Posted Sep 19, 2006 15:18 UTC (Tue) by rwmj (guest, #5474) [Link]

Multicast solves the download problem how exactly? Unless everyone decides to download at precisely the same time.

Rich.

Democracy player 0.9

Posted Sep 19, 2006 17:45 UTC (Tue) by zlynx (subscriber, #2285) [Link]

It wouldn't be BitTorrent exactly, but ...

One way to do multicast download is to pick a bandwidth to divide by the server's total output bandwidth. Say, 4 KB/s chunks out of 128 KB/s. That would be 32 streams. Each stream sends out every 32nd block. Stream 1 sends block 1,33,65,...,etc.

With multicast, the modem users subscribe to only one stream. I think 4 KB/s will fit. T1 users subscribe to all streams. For the modem user, when he gets all of stream 1, then he hops onto stream 2. There should be a TCP backup system for requesting individual blocks that were missed or corrupted.

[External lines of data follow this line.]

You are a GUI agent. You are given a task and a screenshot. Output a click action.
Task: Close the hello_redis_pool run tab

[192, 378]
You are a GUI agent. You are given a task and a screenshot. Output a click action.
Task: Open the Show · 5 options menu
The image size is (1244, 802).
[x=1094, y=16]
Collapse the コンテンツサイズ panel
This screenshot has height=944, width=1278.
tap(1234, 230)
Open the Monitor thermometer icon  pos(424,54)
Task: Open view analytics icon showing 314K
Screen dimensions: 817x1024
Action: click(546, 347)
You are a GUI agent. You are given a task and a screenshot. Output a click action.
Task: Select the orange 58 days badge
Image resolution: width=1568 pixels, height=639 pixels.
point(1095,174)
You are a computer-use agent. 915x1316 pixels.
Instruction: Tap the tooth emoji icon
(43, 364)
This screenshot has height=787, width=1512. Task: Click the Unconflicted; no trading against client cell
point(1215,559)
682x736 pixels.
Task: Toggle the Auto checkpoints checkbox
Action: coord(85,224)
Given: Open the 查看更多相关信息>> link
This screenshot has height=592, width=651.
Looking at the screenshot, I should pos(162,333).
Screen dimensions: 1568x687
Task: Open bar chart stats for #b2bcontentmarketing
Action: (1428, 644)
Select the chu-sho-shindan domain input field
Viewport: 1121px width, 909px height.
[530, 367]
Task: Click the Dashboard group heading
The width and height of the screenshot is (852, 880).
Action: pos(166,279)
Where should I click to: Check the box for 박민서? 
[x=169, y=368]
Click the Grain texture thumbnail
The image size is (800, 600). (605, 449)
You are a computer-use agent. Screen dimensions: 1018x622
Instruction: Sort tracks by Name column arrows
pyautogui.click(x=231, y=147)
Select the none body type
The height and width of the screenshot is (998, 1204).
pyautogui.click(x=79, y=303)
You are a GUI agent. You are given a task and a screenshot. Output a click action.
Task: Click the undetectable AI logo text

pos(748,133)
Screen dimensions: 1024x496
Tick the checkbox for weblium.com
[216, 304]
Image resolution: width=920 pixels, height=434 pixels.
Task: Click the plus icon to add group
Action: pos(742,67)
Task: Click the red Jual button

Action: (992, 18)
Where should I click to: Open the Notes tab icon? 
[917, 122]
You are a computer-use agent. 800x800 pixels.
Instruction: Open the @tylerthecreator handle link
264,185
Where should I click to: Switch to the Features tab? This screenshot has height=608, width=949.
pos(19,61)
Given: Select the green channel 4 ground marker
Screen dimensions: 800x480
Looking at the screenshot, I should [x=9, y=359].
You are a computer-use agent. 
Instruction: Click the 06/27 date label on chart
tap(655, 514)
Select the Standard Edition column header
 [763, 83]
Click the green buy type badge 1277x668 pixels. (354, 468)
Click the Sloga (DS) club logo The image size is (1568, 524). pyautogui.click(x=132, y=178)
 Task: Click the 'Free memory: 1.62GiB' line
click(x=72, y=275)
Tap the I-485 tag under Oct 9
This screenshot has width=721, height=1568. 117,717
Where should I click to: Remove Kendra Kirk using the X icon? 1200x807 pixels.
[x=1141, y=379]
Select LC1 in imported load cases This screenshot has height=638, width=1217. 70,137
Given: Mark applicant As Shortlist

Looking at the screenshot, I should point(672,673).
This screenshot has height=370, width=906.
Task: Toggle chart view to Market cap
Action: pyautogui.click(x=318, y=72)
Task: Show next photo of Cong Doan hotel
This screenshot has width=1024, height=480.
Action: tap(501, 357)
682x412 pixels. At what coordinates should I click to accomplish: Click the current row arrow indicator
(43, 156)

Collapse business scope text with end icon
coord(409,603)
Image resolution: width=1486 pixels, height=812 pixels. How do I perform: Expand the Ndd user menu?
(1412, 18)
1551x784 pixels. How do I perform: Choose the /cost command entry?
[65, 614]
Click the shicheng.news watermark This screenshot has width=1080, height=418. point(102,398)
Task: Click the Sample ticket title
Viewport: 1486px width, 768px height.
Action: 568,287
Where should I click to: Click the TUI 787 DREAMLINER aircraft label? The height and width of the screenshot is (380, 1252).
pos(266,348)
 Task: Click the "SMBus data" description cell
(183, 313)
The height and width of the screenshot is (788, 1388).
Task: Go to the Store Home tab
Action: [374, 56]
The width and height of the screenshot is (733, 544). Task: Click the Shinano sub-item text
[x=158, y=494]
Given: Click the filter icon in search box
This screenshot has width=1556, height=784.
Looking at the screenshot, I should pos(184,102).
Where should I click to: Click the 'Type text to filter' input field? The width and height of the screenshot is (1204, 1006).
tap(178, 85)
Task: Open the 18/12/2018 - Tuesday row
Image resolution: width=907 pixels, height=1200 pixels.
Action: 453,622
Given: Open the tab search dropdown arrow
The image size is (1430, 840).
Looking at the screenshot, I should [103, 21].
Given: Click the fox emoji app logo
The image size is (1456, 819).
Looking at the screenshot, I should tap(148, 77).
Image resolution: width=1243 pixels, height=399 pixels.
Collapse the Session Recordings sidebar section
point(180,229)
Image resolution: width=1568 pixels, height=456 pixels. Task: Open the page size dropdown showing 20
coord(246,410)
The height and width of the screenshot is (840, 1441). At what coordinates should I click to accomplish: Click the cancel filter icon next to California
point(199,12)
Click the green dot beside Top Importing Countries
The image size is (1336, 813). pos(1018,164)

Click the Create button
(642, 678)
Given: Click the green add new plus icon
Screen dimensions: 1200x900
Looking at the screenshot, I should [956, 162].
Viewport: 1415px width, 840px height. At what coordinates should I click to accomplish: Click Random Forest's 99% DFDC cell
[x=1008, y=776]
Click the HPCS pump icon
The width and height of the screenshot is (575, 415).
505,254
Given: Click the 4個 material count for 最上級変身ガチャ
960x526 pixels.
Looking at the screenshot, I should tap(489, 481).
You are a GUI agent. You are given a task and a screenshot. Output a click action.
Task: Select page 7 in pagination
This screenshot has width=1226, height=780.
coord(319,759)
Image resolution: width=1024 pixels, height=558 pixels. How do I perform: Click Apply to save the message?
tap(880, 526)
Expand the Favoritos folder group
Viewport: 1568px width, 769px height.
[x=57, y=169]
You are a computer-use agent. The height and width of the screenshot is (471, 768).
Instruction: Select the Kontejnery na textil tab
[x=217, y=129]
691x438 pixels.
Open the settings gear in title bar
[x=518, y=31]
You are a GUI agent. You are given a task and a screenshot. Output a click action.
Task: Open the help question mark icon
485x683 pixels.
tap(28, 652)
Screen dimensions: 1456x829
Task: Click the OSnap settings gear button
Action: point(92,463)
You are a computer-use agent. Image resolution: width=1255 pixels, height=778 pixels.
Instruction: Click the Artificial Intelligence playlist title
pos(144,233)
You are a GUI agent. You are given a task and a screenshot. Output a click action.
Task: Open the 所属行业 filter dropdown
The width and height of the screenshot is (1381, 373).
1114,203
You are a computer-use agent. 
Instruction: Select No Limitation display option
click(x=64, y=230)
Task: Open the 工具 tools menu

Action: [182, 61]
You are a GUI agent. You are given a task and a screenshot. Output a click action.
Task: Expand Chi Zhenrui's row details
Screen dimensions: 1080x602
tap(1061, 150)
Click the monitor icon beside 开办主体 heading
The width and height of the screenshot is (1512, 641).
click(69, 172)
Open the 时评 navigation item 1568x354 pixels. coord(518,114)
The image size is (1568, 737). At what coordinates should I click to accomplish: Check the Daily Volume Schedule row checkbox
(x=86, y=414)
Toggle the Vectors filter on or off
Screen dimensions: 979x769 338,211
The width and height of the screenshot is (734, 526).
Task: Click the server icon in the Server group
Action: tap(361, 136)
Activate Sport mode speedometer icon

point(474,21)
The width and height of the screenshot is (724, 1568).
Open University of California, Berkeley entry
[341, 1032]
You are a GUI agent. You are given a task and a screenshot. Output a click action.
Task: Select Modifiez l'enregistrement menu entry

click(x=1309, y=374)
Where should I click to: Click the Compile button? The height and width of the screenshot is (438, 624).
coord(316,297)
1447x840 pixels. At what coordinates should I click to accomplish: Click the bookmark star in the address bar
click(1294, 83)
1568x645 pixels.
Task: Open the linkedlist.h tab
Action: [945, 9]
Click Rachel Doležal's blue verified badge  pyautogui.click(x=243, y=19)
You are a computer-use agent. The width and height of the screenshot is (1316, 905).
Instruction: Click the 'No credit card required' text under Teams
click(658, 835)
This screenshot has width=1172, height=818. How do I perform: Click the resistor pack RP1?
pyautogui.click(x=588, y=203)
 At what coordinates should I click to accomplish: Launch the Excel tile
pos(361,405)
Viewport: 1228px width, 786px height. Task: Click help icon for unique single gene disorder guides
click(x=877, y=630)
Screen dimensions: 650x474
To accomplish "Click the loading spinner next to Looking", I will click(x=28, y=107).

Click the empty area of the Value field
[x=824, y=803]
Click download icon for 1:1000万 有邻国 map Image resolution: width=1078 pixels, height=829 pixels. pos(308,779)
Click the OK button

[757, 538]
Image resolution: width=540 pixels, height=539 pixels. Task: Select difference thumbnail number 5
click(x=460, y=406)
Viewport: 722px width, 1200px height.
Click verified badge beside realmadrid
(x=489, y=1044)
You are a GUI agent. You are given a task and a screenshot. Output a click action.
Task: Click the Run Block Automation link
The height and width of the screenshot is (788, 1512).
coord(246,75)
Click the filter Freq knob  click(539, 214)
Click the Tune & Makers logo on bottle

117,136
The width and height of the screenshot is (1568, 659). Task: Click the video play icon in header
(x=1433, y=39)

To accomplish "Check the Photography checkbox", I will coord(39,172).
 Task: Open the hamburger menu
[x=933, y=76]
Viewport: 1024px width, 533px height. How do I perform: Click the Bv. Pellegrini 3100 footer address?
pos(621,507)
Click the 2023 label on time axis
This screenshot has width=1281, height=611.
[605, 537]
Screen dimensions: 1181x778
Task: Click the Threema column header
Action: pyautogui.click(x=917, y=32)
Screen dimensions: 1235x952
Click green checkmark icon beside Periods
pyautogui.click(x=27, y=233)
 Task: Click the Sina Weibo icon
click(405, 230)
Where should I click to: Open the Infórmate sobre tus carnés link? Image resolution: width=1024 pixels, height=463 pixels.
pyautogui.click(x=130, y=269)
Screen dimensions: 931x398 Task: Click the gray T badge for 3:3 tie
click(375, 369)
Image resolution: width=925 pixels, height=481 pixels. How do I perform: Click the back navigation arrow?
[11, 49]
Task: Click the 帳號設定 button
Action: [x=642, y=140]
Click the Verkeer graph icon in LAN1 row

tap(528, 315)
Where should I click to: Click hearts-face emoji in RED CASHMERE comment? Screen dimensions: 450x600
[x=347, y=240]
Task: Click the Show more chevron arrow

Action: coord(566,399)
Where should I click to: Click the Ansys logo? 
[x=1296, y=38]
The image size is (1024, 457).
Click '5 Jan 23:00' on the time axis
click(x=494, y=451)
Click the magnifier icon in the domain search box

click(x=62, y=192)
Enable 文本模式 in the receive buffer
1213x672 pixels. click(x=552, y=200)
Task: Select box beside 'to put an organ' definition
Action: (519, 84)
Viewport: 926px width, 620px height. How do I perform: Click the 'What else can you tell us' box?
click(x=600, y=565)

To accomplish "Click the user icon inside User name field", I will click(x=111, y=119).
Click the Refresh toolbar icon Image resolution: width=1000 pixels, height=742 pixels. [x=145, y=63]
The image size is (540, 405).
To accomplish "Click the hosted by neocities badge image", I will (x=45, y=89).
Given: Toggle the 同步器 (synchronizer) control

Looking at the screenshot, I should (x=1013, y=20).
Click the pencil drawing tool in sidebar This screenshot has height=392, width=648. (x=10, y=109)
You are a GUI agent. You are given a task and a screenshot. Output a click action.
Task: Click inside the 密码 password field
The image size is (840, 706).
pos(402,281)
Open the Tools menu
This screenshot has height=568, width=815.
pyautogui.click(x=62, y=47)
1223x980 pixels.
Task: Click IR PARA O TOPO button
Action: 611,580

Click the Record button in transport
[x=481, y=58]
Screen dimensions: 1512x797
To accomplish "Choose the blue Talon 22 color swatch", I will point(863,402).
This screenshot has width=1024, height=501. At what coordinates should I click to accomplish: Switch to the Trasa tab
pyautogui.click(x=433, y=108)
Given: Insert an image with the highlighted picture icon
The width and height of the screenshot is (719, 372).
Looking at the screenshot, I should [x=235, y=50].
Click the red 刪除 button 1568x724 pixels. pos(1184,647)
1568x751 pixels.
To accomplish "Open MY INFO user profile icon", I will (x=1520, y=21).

With this, there would be ONE output stream from the server to his ISP's multicast router. From there, each downstream multicast router gets a copy of the stream. And when it reaches a router that does not understand multicast or an individual client, the router has to individually deliver each stream.

Even though this is more efficient than BitTorrent, I have the impression that ISPs don't like multicast though, because they have to set up expensive routers for it, the bandwidth load is on the ISP instead of the customer, and bandwidth accounting between network peers is hard to do.